A coalition of Northern Territory social services has criticised the funding delivered in the Northern Territory budget, arguing it causes major disquiet for the community sector whilst seeming to only offer more police and prisons to help tackle community safety. 

The NT government announced 'Budget 2024' on Tuesday, focusing on delivering on a 'common sense plan to lower crime and get more Territorians into work'.

Chief Minister and Treasurer, Eva Lawler, said her government was "delivering record amounts to support police and fully fund our schools".

This includes $1.2 billion in funding for public order and safety, and $723 million in "social protection to build safer and more resilient communities," Ms Lawler said.

However, the NT Council of Social Services (NTCOSS) was critical on Tuesday, saying there was no additional community sector funding being directed to solutions with proven track records of improving community safety. 

These include drug and alcohol programs, mental health services, community youth programs and workforce education. 

NTCOSS said there was no recognition that the biggest safety issues in the NT continues to be domestic and family violence, with chief executive Sally Sievers arguing the budget “provides a false sense of security to Territorians, that community safety will be achieved only by more police and prisons".

“The whole community, and crucially the community sector in all its diversity, provides services that do the prevention and early intervention work that can ensure young people do not become involved in the criminal justice system,” she said. 

Anglicare NT chief executive, Craig Kelly said evidence showed locking up children didn’t work and only led to recidivism and more crime. 
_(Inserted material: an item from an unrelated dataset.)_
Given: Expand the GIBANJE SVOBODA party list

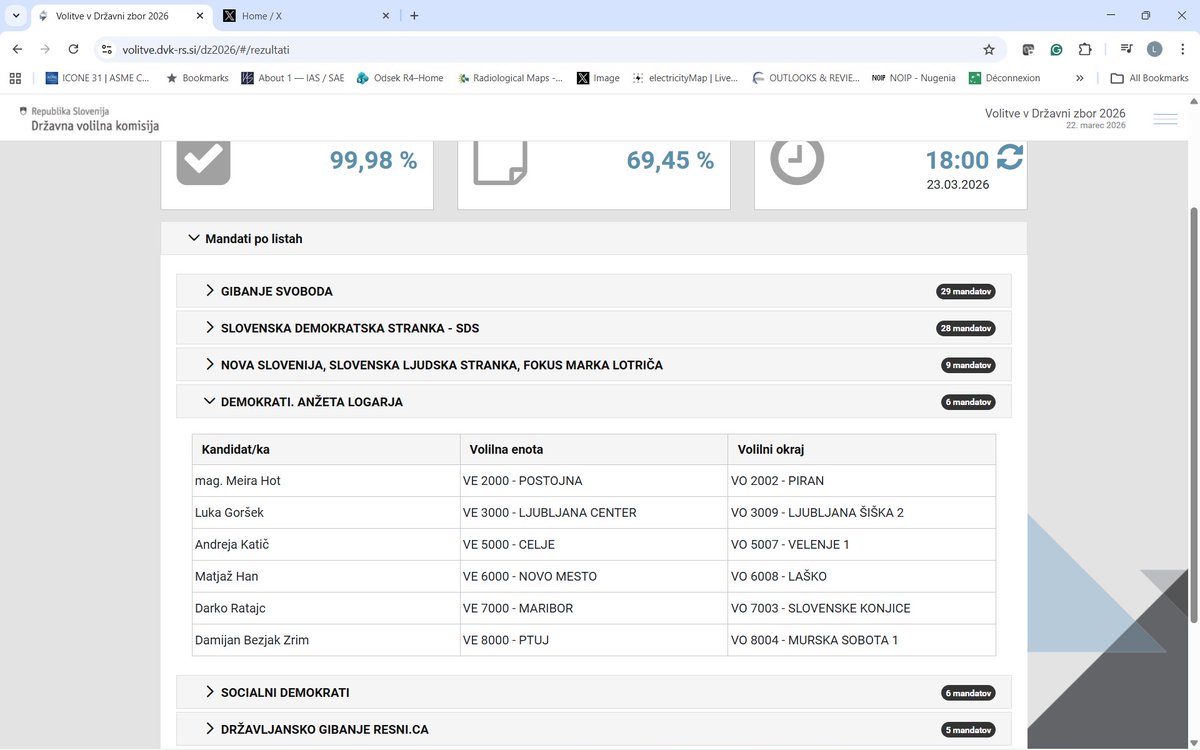Looking at the screenshot, I should (594, 291).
Last year, the NT raised the age of criminal responsibility to 12-years-of-age, but has seen spates of violence which lead to a three week youth curfew in Mparntwe (Alice Springs) in March. 

“We should invest in what works, such as the SHAK Youth Hub that Anglicare NT operates with CAAPS Aboriginal Corporation,” Mr Kelly said. 
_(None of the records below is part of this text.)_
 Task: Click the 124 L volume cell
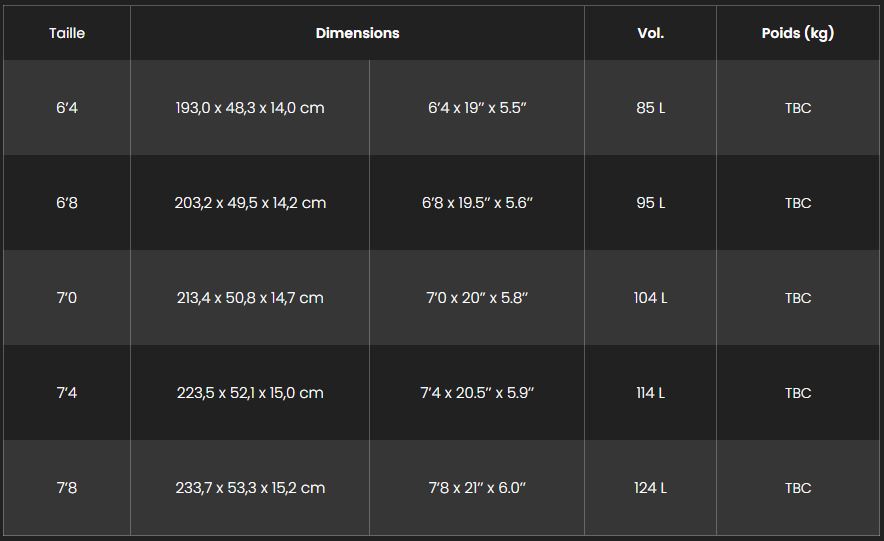point(650,488)
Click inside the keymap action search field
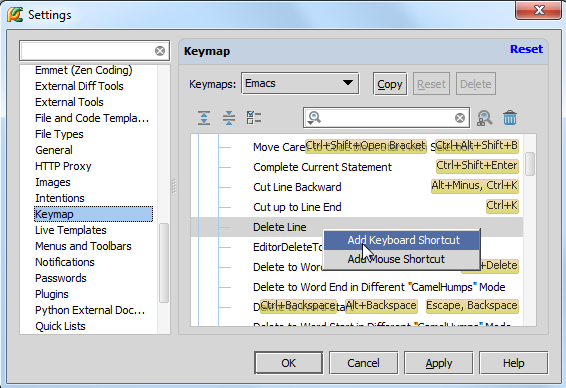Screen dimensions: 566x388 tap(386, 118)
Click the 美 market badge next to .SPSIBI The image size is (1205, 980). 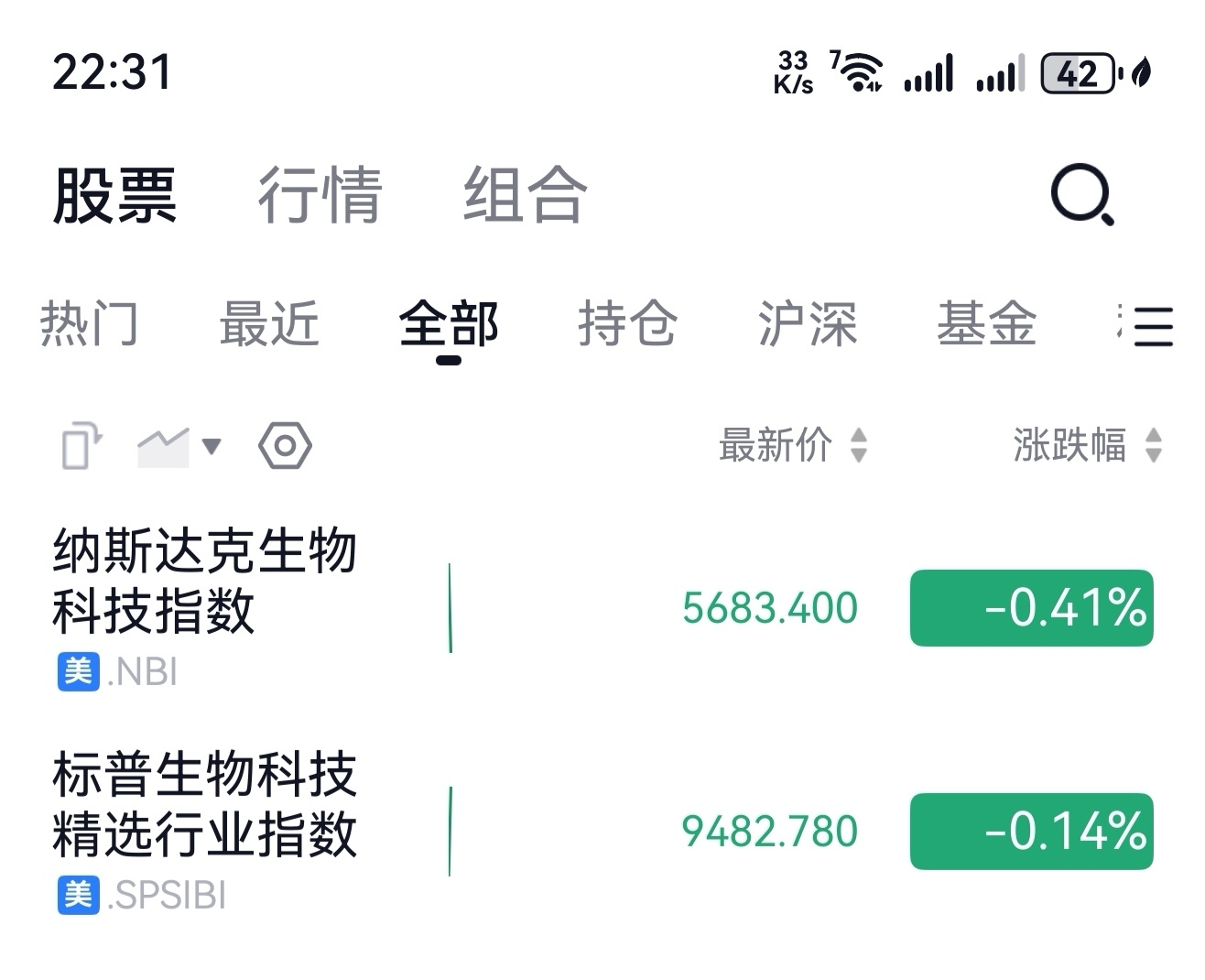point(77,897)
Legal organisations, including the Northern Australian Aboriginal Justice Agency (NAAJA) have criticised the direction of spending in the NT, which they argue has focussed heavily on police and prisons, and not on diversionary policies. 

NTCOSS said other successful programmes that had significantly reduced crime by restorative means in the NT included Groote Eylandt’s Law and Justice Group, the Springs Life Skills program in Alice Springs for women, and the Jesuit Social Services’ restorative justice conferences.

“We welcome the increase in funding of $30 million over two years in the 2024 Budget to implement the NT domestic, family and sexual violence reduction framework,” NTCOSS said in a statement, “but it is nowhere near the $180 million minimum the NTG [Northern Territory Government’s] own mapping report said was required".

“NTCOSS is greatly concerned that despite the budget acknowledging that the social and community sector along with the public service was the second biggest contributor to the economy, no additional funding was provided to support community sector sustainability, nor were there any initiatives to support attraction and retention.”

Head of Operations for NT Shelter, Annie Taylor, said access to safe and affordable housing and domestic, family, and sexual violence (DFSV) was “linked.”

“It is an indictment on our housing system that women and children are forced to return to violent situations to avoid homelessness,” she said. 

“NT Shelter and our partners in Tennant Creek would have liked to see an urgent feasibility study exploring options for transitional housing for women and children escaping DFV in Tennant Creek.”